Khushwant Singh
Khushwant Singh, perhaps India's best known journalist was born in 1915 in Hadali, in Punjab. He was educated at Government College, Lahore and at King's College and the Inner Temple in London. He began his career as a journalist with the All India Radio in 1951.
Singh started the magazine Yojna and edited it during the years 1951-53.
The highlight of his career came when he served as the editor of the Illustrated Weekly of India during the late 1970s when its circulation sky-rocketed and the weekly became part of Indian reading habit among those who read English.
Singh went on to become editor of the Hindustan Times (1980-83). Today
(year 2005) he is India's best-known columnist and journalist.
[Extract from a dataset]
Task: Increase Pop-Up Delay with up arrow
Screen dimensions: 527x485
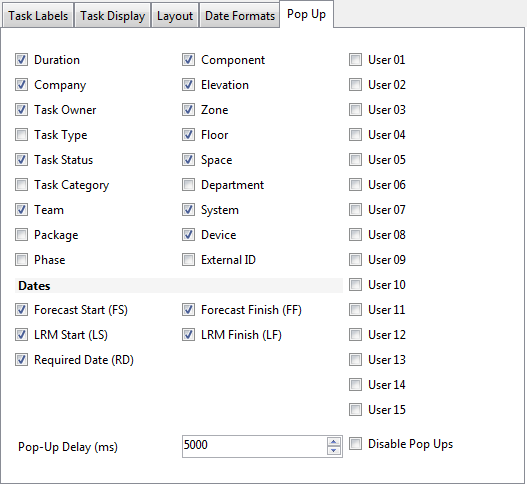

Khushwant Singh has had a very successful career as a writer. Among the works he has published are a classic two-volume History of the Sikhs, several novels (the best-known of which are Delhi,
"Train to Pakistan" and "The Company of Women"), and a number of translated works and non-fiction books on Delhi, nature and current affairs.
Khushwant Singh even served as Member of India's Parliament (Rajyasabha)
from 1980 to
1985.
A courageous (he returned the Padmabhushan decoration in 1984 in protest against the siege of the Golden Temple during Operation Bluestar) and a naughty writer, his works on Sikh History are perhaps most authoritative works on the topic.